I live in South Bend. I am going to take action on this. I may be a new tortoise owner, but I have loved turtles since I caught my first aquatic map turtle when I was two. It may be some time before I can get out to that side of town, but I will be sure to speak with the manager! In a nice way of course. :] I'll even take my extra heat lamp out there for the little guys if thats what it takes..


----------



## Yvonne G (Jul 9, 2012)

RobinGillam said:


> I live in South Bend. I am going to take action on this. I may be a new tortoise owner, but I have loved turtles since I caught my first aquatic map turtle when I was two. It may be some time before I can get out to that side of town, but I will be sure to speak with the manager! In a nice way of course. :] I'll even take my extra heat lamp out there for the little guys if thats what it takes..



Hi Robin:

I must say, I like your attitude!

Won't you take a few moments to start a new thread in the "Introductions" section and tell us a bit about yourself?


----------



## RobinGillam (Jul 9, 2012)

emysemys said:


> Hi Robin:
> 
> I must say, I like your attitude!
> 
> Won't you take a few moments to start a new thread in the "Introductions" section and tell us a bit about yourself?

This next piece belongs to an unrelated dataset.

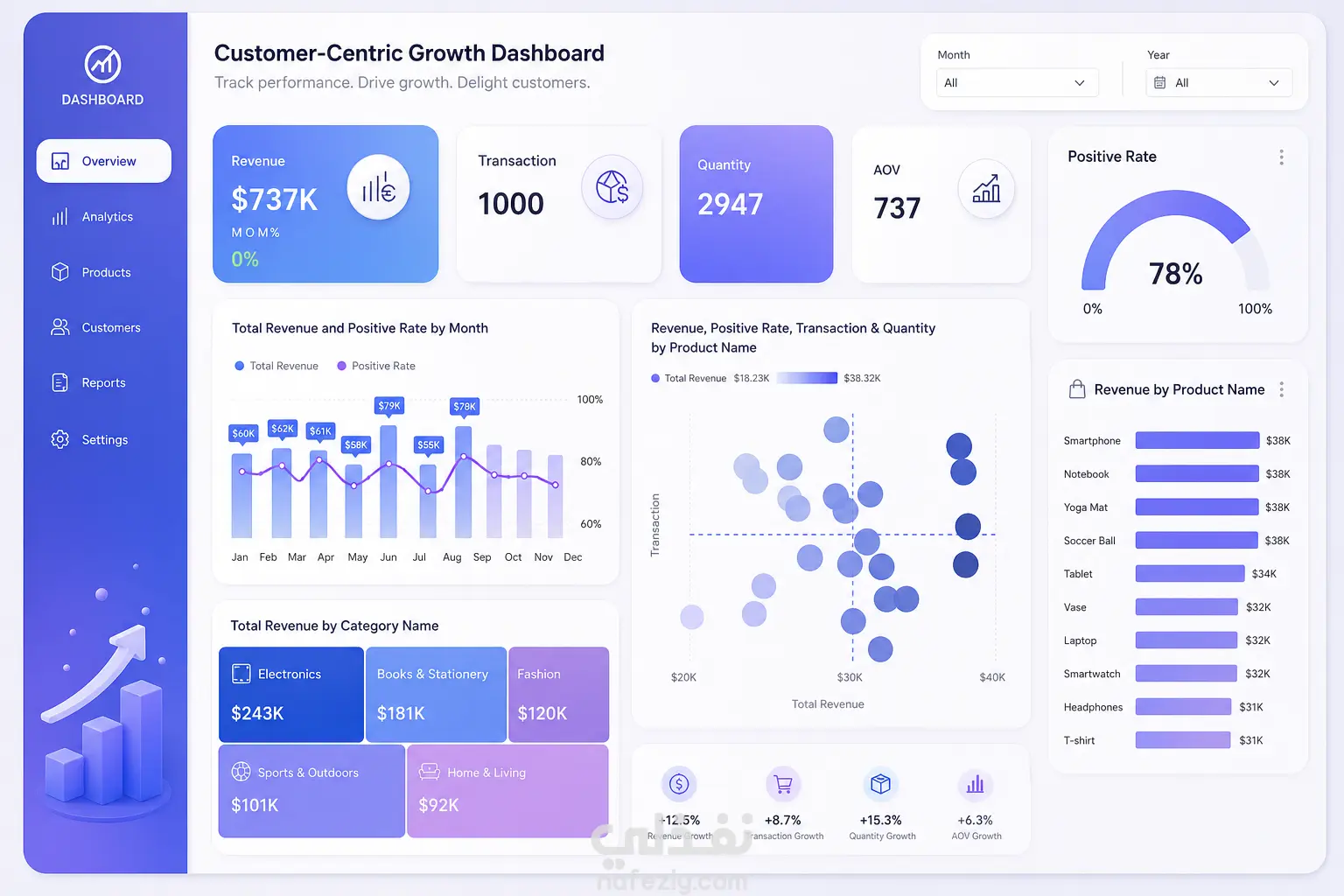Viewport: 1344px width, 896px height.
Task: Click the Quantity Growth box icon
Action: pos(881,784)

Okay I'll head over there then :]


----------



## Jacqui (Jul 9, 2012)

Robin, might want to first check with the OP (original poster) and see what actions they have taken and how the store reacted. With any luck by now, things may have improved. Be sure to keep us posted on what you find out and do.


----------



## Nixxy (Jul 13, 2012)

I like her idea. 

One thing, is to go about it in a kind way.

They could have no idea they aren't taking proper care of them, and they could love them to pieces and think they are doing a great job caring for them, and entertaining and alluring customers with them.


Sure, there's the other possibility that they just don't care and just want them for show, and won't listen to you. 

But the nice approach would work better for BOTH situations! If you said they kept good care of the fish and others, perhaps they just aren't too knowledgeable about torts?

If I was the business owner or even just worked there, I would be open to any constructive criticism or advice to improve the business in any way, and of course increase living conditions of any animals there. Even a person who isn't that into animals or even doesn't care about them would see it as good business to have healthy, happy torts.


----------